Why are most of our hill farmers involved in hill farming? It is about food production. Some 45% of UK lamb is produced in the uplands, 55% of the UK suckler herd is located in the uplands, and 35% of UK milk is produced in the uplands. Of course, straw and feed grown in the lowlands goes to feed animals in the uplands, so without hill farming, lowland farming would soon go. That should concern and bother us all.

We are often rightly concerned about fuel security, but we think too little about food security. Some 45% of the food we consume today is imported. Twenty years ago, that figure was more like 35%. It is a very worrying trend. The future of hill farming is vital. Providing a future for our uplands must be at the heart of the Government’s plan in the agriculture Bill that we look forward to in a few weeks’ time.

The ring-fencing and protecting post Brexit of the common agricultural policy budget of £3.8 billion until 2022 is important. I have heard some Government Members talk about that as a long-term commitment, but anyone who thinks four years in farming is long term understands nothing about farming. It does need to be a long-term commitment, and there needs to be a growing, not fixed, budget. The Government must take immediate action on existing payments.

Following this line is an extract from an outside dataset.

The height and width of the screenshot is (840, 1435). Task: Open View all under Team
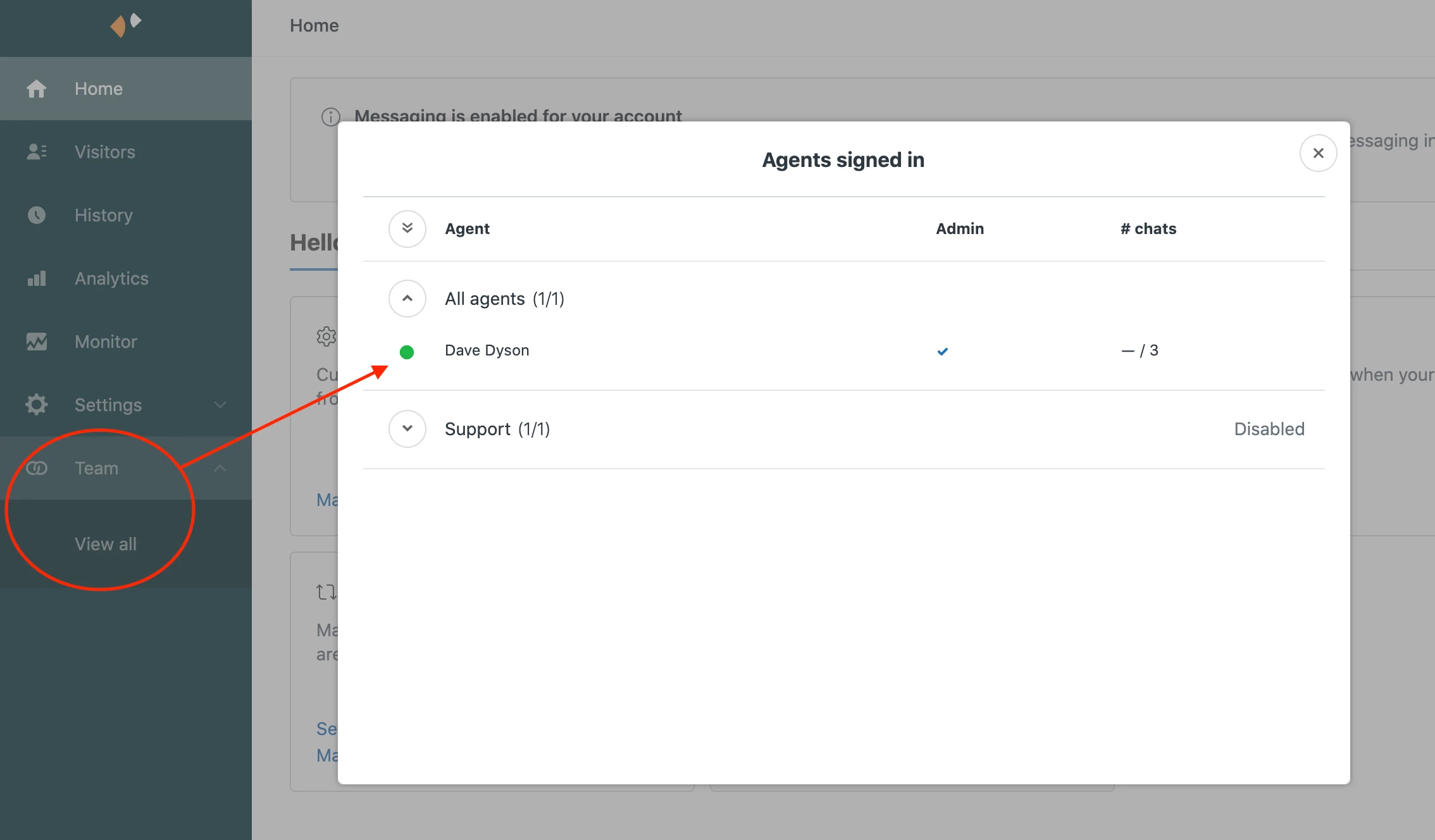point(106,544)

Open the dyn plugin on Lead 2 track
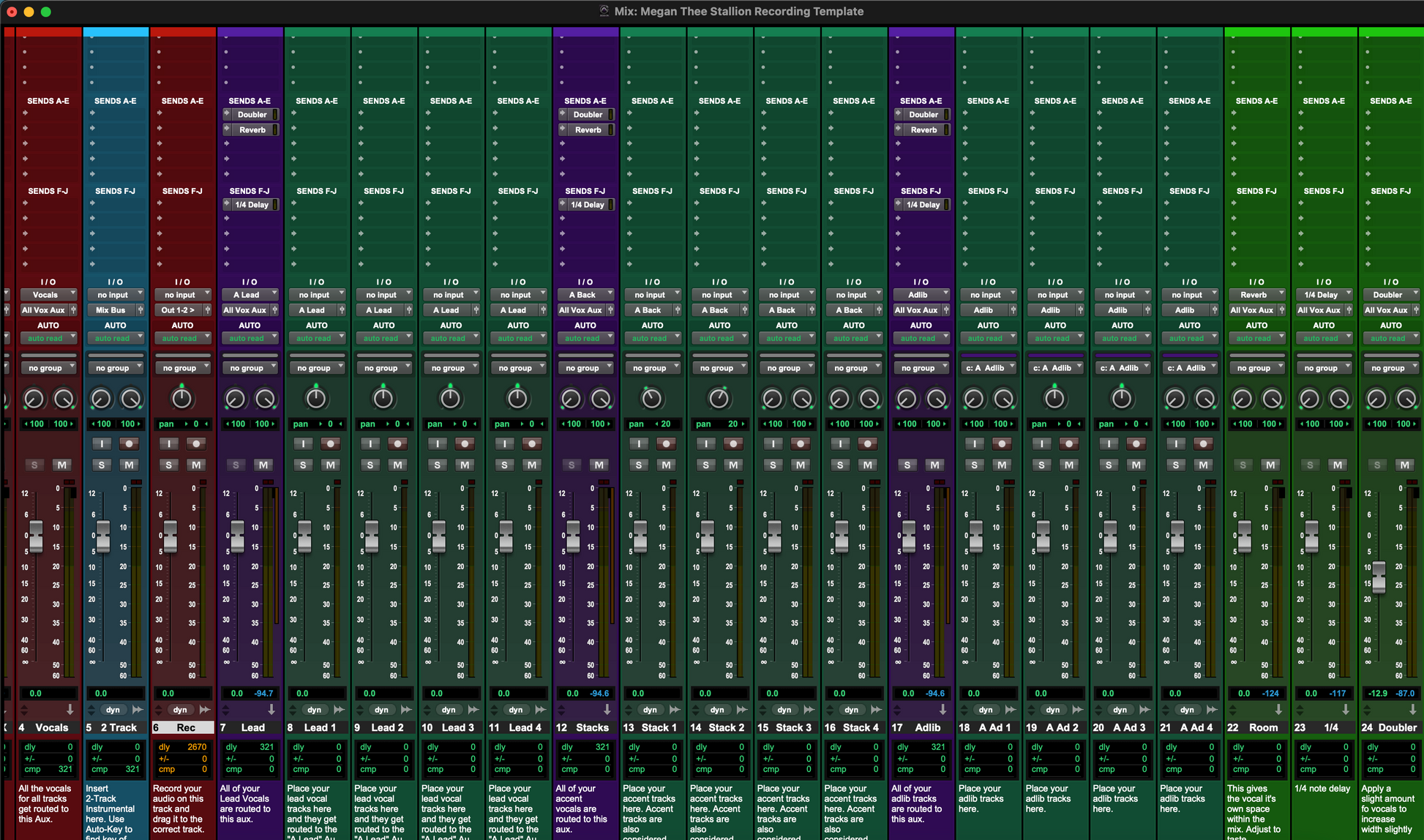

Many hill farmers are coming to the end of their high-level stewardship and entry-level stewardship agreements. A friend of mine, a farmer in the Westmorland part of the Yorkshire dales, comes to the end of his HLS agreement in January 2019. He is not allowed to start an application or have a start date for a countryside stewardship scheme until January 2020, so he has to live for 12 months without a scheme of that kind. Even then, mid-tier countryside stewardship schemes offer little value, and higher tier schemes are frankly unfathomable and incredibly difficult to get through. Many farmers simply do not bother with them. Will the Minister ensure the continuation for hill farmers of HLS and ELS agreements until a new, better and bespoke scheme for the uplands can be introduced? I also suggest that the new scheme has monthly start dates, to ease the workload for the RPA and Natural England.

It looks like the one thing we are sure of in the agriculture Bill is that basic payments will not be part of it. Over the last 40-odd years, we have subsidised food in this country and we have never had a debate about whether we thought that was a good idea, but we can be certain that we will feel it when we stop subsidising food. We can welcome public goods being funded, but we should all take a step back and consider what that might mean for the upland farmer. If we over-commodify every single thing that they do, will we not be in a situation where we see the price of everything and the value of nothing?

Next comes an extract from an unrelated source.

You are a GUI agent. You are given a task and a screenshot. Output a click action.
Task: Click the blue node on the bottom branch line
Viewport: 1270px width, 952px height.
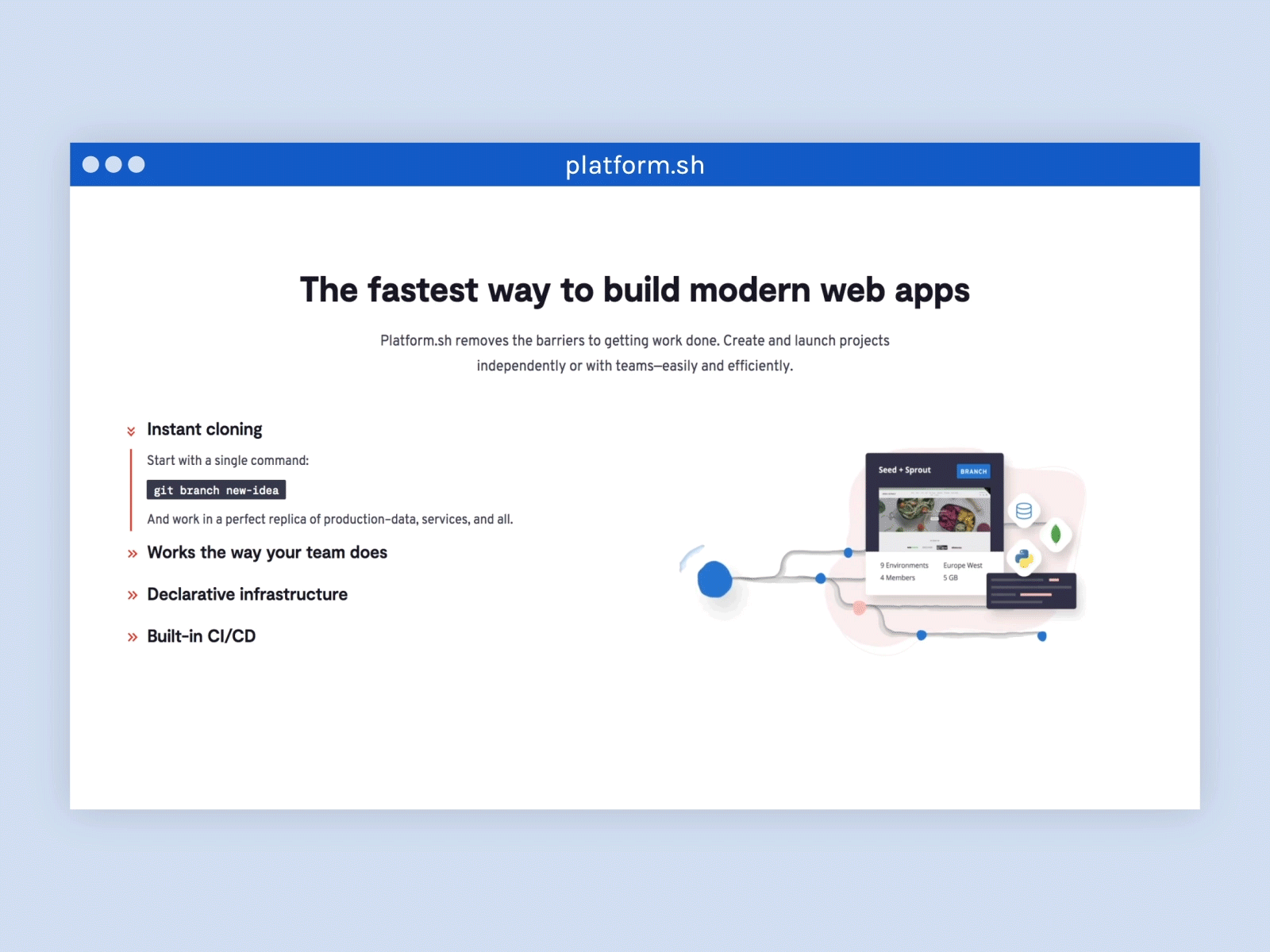921,635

I do not really have time to express my concern for the future of young people in hill farming; about how to create incentive schemes to get them in and to allow older farmers to retire with dignity to an affordable home, given the astonishing price of housing in rural areas such as mine. Every £1 invested in farming produces a £7 return. British farming begins in the hills. It has a future only if the uplands have a future.